Road and rail tunnel near Antwerp, Belgium

The Kennedytunnel is an important road, rail, and bicycle tunnel to the south of Antwerp, Belgium, under the Scheldt river. The road tunnel forms a part of Highway R1 – the not yet completed inner ring motorway surrounding the city. Opened to road traffic on 31 May 1969, and to rail traffic on 1 February 1970, the tunnel was named after John F. Kennedy, the thirty-fifth President of the United States.

Plans for the construction of the tunnel date back to the Fifties. Between 1945 and 1960, the volume of traffic passing through the Waaslandtunnel had quintupled – in excess of 38,000 vehicles were travelling through the tunnel per day. Because of the resulting daily congestion on both sides of the river crossing, the construction of a second crossing was deemed necessary.

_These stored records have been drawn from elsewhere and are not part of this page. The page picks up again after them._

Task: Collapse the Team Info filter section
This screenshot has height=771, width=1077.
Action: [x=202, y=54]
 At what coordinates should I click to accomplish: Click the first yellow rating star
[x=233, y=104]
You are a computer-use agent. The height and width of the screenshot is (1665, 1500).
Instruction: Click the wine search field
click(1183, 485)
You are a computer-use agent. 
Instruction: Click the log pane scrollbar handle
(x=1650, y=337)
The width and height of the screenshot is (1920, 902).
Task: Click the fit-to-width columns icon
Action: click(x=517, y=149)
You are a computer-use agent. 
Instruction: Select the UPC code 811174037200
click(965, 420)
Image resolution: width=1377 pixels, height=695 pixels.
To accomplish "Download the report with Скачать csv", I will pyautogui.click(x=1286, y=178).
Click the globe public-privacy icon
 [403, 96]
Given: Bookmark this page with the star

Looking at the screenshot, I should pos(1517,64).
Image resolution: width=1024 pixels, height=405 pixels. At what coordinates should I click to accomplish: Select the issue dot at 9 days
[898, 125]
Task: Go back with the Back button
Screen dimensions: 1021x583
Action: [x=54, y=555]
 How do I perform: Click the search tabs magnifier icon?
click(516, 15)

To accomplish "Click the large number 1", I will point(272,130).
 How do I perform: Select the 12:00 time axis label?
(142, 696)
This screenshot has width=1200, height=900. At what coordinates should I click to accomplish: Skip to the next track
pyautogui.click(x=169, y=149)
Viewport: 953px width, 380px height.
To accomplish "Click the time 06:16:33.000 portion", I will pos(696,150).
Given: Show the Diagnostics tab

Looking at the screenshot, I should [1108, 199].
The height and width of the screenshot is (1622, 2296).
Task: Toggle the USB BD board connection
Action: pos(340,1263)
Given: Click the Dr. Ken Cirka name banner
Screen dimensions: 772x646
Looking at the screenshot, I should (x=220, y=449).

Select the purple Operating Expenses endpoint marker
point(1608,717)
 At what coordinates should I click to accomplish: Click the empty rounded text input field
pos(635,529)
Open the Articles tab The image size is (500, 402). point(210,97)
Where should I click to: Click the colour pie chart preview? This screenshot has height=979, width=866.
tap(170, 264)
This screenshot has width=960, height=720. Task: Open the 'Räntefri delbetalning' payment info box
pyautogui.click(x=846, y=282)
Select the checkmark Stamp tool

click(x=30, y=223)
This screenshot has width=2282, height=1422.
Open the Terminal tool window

In 1958 the layout for the E3 was established, and an invitation to tender was issued for a bridge or a tunnel. In 1963, Minister Georges Bohy, following the advice of his technical experts, decided in favour of a tunnel.

In effect, the Kennedytunnel consists of four parallel tunnels. Two road tunnels, 14.25 m wide, each sufficient for three lanes of traffic, run on either side of a 4 m wide bicycle tunnel. Fifteen metres below sea level there is a rail tunnel 10.5 m wide.

The road tunnel was the scene of a particularly severe fatal traffic accident in October 2006, after which traffic speed was restricted to 70 km/h during working hours, rather than the higher 100 km/h limit applicable on the rest of the Antwerp Inner Ring Road. Additional metal crash barriers had been installed in the tunnel the previous year.